— start of QUOTED PASSAGE —

Everyone in the world of theater and movie drama knows how difficult it is to get a break. So, it’s easy to see how desperate actors might be tricked into paying to be auditioned by a casting director.
So-called “pay-to-meet” workshops are increasingly common on the edges of the show business world.
Their legality is open to question in some states, and even where they operate within the law, they often result in would-be actors paying a small fortune without ever securing a role.
The past few months have seen a major investigation into the operation of workshop organizers in Los Angeles, who are alleged to have flouted California’s “pay-to-play” laws that prohibit firms from charging people who are looking for employment.
In June, the owner of one workshop pleaded no contest to a charge of violating the law, properly known as the Krekorian Talent Scam Prevention Act. Several others were facing similar allegations — the cases were pending at the time of this writing.
Workshops themselves can be legitimate training sessions for budding actors and, as an education program, naturally charge for their training services.
The controversy arises when participants are asked to pay for the opportunity to get in front of casting directors and agents.
Many would-be actors, just starting out on the road to what they hope will eventually be an established career, have no agent and are therefore vulnerable to being misled.

— end of QUOTED PASSAGE —
— start of DATA LISTING —

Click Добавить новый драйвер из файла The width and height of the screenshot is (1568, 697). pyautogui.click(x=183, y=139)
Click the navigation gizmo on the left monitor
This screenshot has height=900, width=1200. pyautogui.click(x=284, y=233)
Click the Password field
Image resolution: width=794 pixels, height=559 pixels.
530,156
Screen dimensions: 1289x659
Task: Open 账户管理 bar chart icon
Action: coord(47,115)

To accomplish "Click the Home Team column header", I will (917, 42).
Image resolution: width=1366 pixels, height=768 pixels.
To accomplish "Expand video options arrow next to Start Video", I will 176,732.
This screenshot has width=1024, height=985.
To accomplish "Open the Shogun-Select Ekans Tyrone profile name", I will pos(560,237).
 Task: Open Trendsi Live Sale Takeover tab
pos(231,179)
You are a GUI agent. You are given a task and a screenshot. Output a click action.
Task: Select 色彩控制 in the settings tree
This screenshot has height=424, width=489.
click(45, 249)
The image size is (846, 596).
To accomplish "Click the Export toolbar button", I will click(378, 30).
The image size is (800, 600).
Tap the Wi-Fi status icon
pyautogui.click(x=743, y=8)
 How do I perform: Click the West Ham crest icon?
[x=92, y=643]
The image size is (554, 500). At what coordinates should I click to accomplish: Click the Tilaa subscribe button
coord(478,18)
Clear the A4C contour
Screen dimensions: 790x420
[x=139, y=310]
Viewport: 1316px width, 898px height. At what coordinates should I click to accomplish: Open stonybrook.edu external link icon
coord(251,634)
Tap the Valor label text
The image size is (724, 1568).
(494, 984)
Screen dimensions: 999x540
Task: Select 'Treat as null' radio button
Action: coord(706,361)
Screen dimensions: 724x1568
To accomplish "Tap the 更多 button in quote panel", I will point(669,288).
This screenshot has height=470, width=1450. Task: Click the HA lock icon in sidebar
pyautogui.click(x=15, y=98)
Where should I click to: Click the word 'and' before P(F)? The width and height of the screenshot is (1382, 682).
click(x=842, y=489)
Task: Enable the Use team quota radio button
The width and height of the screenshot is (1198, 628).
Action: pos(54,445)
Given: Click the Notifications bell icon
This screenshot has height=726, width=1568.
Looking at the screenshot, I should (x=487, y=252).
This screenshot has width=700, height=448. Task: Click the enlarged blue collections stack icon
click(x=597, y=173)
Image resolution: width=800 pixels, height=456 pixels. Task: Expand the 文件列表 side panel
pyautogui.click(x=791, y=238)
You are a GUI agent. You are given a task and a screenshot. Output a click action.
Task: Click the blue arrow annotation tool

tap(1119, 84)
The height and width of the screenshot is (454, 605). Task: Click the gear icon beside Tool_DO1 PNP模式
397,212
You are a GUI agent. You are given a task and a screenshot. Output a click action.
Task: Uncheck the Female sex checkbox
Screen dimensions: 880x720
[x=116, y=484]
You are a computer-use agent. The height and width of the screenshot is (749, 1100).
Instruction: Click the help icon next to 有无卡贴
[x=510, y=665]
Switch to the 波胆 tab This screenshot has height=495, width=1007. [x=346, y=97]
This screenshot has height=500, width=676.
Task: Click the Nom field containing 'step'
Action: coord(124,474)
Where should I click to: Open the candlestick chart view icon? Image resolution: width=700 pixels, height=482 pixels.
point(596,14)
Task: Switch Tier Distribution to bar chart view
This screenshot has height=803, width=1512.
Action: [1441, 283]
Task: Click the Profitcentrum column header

— end of DATA LISTING —

* AIM OF THE EXERCISE: Repeat the passage on pay-to-meet acting workshops between "The past few" and "looking for employment.", inclusive, swapping "investigation" for "inquiry".

* FINAL RESULT:
The past few months have seen a major inquiry into the operation of workshop organizers in Los Angeles, who are alleged to have flouted California’s “pay-to-play” laws that prohibit firms from charging people who are looking for employment.